But now, there’s a new era of companies, spurred by increasing demand for better user experience—users are starting to expect the same efficiencies they have in so many other areas of their lives. Increasingly, people are starting to choose fintech companies over incumbent banks in other areas of financial services, and are now more open to procuring a mortgage from an unknown company. As a result, existing lenders are forced to prioritize improving the mortgage experience—sometimes through partnerships with new companies. Even the regulatory context is improving as agencies show more openness to making the process easier for consumers; for example, Fannie Mae is piloting a program that would allow homeowners to count their AirBnb rental income in mortgage refinance applications.
Furthermore, as entrepreneurs increasingly straddle not just tech-native know-how but other industry know-how as well, there’s new breeds of entrepreneurs and hybrid teams emerging that combine deep technical and financial expertise. Finally, there’s a number
of obvious tech shifts happening here: As new sources of data and AI techniques come online, the mortgage data collection, underwriting, and appraisal process can be sped up dramatically through software. Entrepreneurs are already rebuilding parts of the mortgage stack to make processes far more efficient than they were with legacy software.

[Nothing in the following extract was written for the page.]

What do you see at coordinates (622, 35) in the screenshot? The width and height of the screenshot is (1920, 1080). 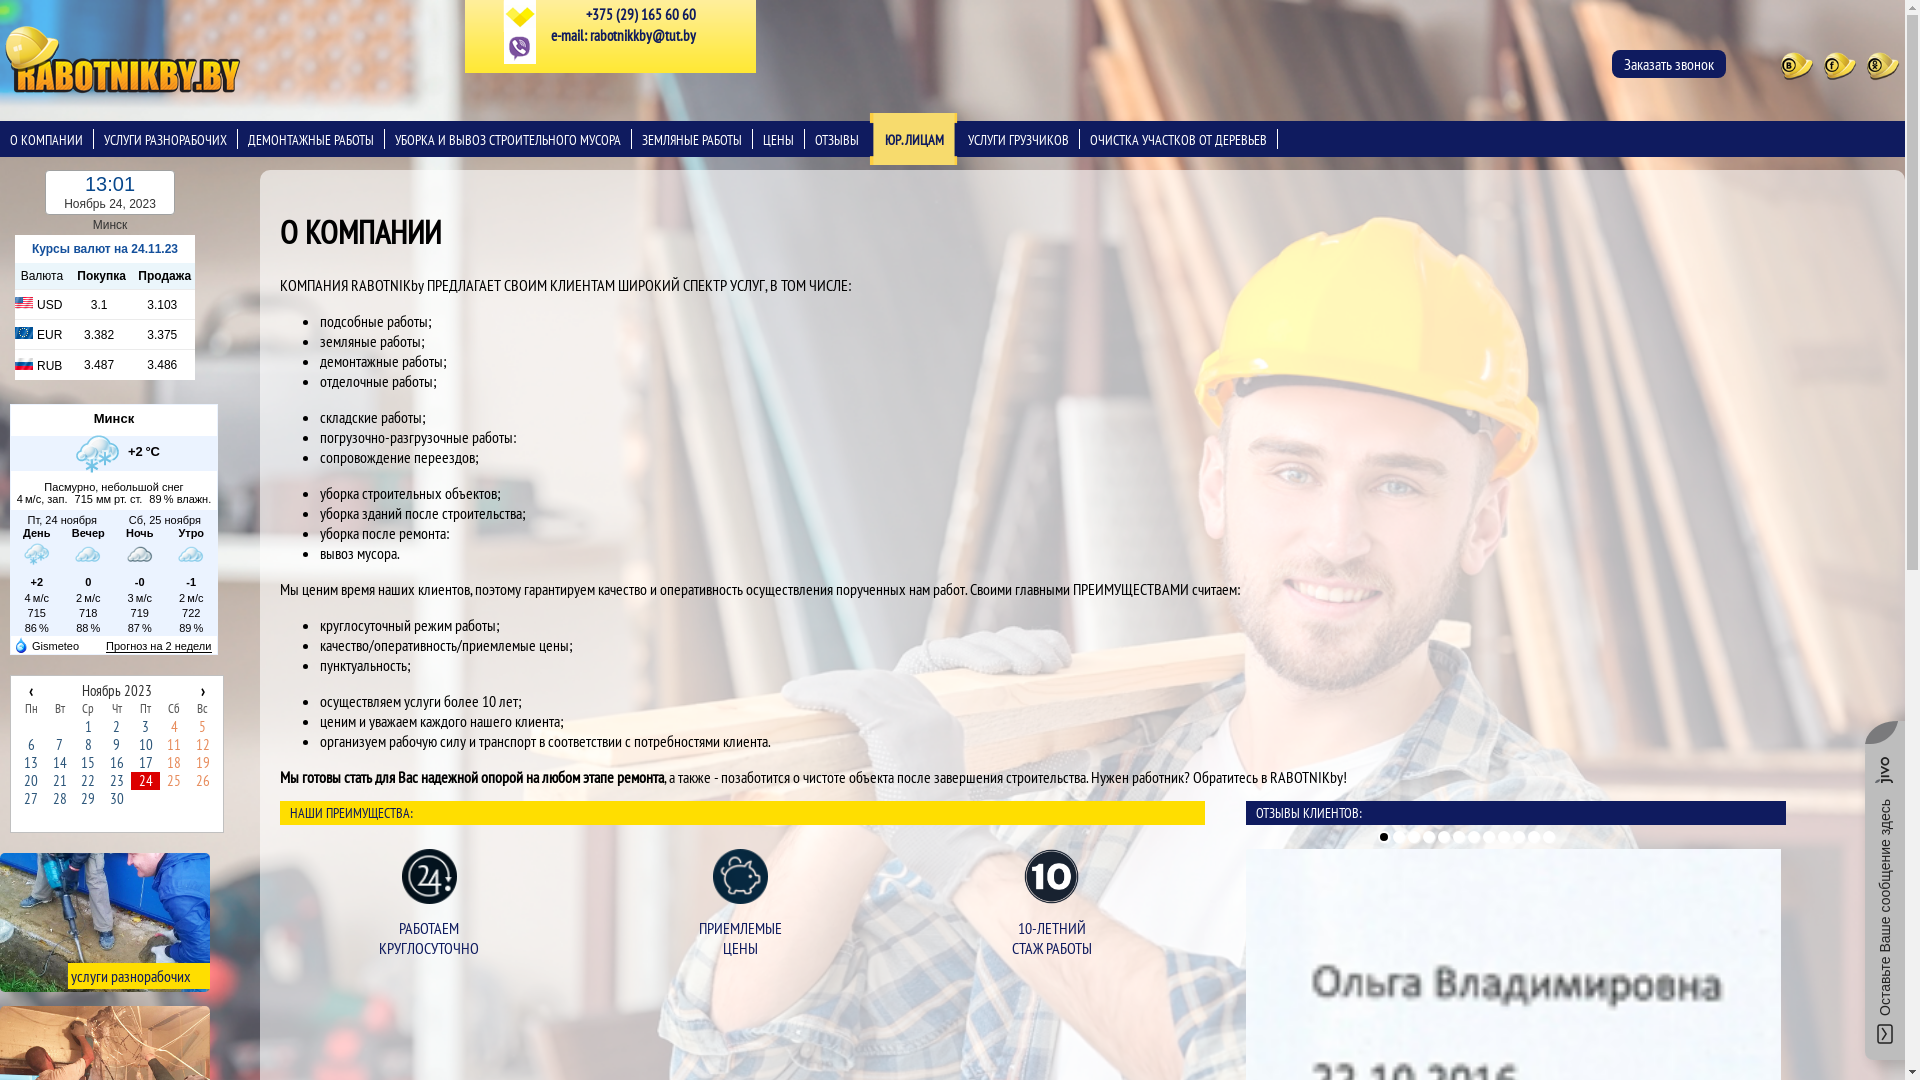 I see `'e-mail: rabotnikkby@tut.by'` at bounding box center [622, 35].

The question is now less of just technology capabilities, but more of what strategies startups could use today to be successful in building a company in this space.
The Strategic Wedge
Instead of trying to redo the entire, multi-stakeholder process in one shot—which would be extremely costly and difficult to pull off—new mortgage companies are choosing a clever wedge from which to remake, simplify, or streamline part of the mortgage process. It’s
the strategic point (and sometimes even the Trojan horse) where they insert themselves into the process, with ambitions to expand from that initial beachhead. And sometimes it doesn’t even start directly with the mortgage.